**Given data:**

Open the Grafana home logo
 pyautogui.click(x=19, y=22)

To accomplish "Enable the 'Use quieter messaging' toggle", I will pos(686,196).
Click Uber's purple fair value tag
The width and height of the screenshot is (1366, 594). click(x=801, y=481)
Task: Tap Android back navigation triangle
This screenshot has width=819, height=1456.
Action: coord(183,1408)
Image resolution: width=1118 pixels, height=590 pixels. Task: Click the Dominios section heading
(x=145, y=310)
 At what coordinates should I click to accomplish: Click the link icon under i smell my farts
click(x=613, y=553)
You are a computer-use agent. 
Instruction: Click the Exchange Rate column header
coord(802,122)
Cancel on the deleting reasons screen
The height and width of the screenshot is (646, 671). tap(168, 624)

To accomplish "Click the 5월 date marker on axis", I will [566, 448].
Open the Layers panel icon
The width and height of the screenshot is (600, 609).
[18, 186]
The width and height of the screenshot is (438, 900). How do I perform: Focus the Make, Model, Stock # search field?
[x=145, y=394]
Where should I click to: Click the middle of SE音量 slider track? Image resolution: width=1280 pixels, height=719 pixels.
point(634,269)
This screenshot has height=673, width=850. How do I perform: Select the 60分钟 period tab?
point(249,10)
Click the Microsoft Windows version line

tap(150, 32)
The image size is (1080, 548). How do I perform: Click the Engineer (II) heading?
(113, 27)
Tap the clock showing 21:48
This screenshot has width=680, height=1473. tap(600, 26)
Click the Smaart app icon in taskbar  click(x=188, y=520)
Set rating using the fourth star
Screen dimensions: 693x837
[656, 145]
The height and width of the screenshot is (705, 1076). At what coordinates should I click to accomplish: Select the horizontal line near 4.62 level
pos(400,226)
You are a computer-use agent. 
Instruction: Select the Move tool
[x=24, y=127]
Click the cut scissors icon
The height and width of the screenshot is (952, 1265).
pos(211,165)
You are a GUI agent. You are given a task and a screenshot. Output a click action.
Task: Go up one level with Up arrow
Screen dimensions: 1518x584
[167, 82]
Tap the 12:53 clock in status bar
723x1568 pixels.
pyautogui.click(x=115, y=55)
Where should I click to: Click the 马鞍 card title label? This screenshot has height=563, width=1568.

**Task directions:** Reproduce all entries. Keep them exact.

**Response to this task:**
Open the Grafana home logo
 pyautogui.click(x=19, y=22)

To accomplish "Enable the 'Use quieter messaging' toggle", I will pos(686,196).
Click Uber's purple fair value tag
The width and height of the screenshot is (1366, 594). click(x=801, y=481)
Task: Tap Android back navigation triangle
This screenshot has width=819, height=1456.
Action: coord(183,1408)
Image resolution: width=1118 pixels, height=590 pixels. Task: Click the Dominios section heading
(x=145, y=310)
 At what coordinates should I click to accomplish: Click the link icon under i smell my farts
click(x=613, y=553)
You are a computer-use agent. 
Instruction: Click the Exchange Rate column header
coord(802,122)
Cancel on the deleting reasons screen
The height and width of the screenshot is (646, 671). tap(168, 624)

To accomplish "Click the 5월 date marker on axis", I will [566, 448].
Open the Layers panel icon
The width and height of the screenshot is (600, 609).
[18, 186]
The width and height of the screenshot is (438, 900). How do I perform: Focus the Make, Model, Stock # search field?
[x=145, y=394]
Where should I click to: Click the middle of SE音量 slider track? Image resolution: width=1280 pixels, height=719 pixels.
point(634,269)
This screenshot has height=673, width=850. How do I perform: Select the 60分钟 period tab?
point(249,10)
Click the Microsoft Windows version line

tap(150, 32)
The image size is (1080, 548). How do I perform: Click the Engineer (II) heading?
(113, 27)
Tap the clock showing 21:48
This screenshot has width=680, height=1473. tap(600, 26)
Click the Smaart app icon in taskbar  click(x=188, y=520)
Set rating using the fourth star
Screen dimensions: 693x837
[656, 145]
The height and width of the screenshot is (705, 1076). At what coordinates should I click to accomplish: Select the horizontal line near 4.62 level
pos(400,226)
You are a computer-use agent. 
Instruction: Select the Move tool
[x=24, y=127]
Click the cut scissors icon
The height and width of the screenshot is (952, 1265).
pos(211,165)
You are a GUI agent. You are given a task and a screenshot. Output a click action.
Task: Go up one level with Up arrow
Screen dimensions: 1518x584
[167, 82]
Tap the 12:53 clock in status bar
723x1568 pixels.
pyautogui.click(x=115, y=55)
Where should I click to: Click the 马鞍 card title label? This screenshot has height=563, width=1568.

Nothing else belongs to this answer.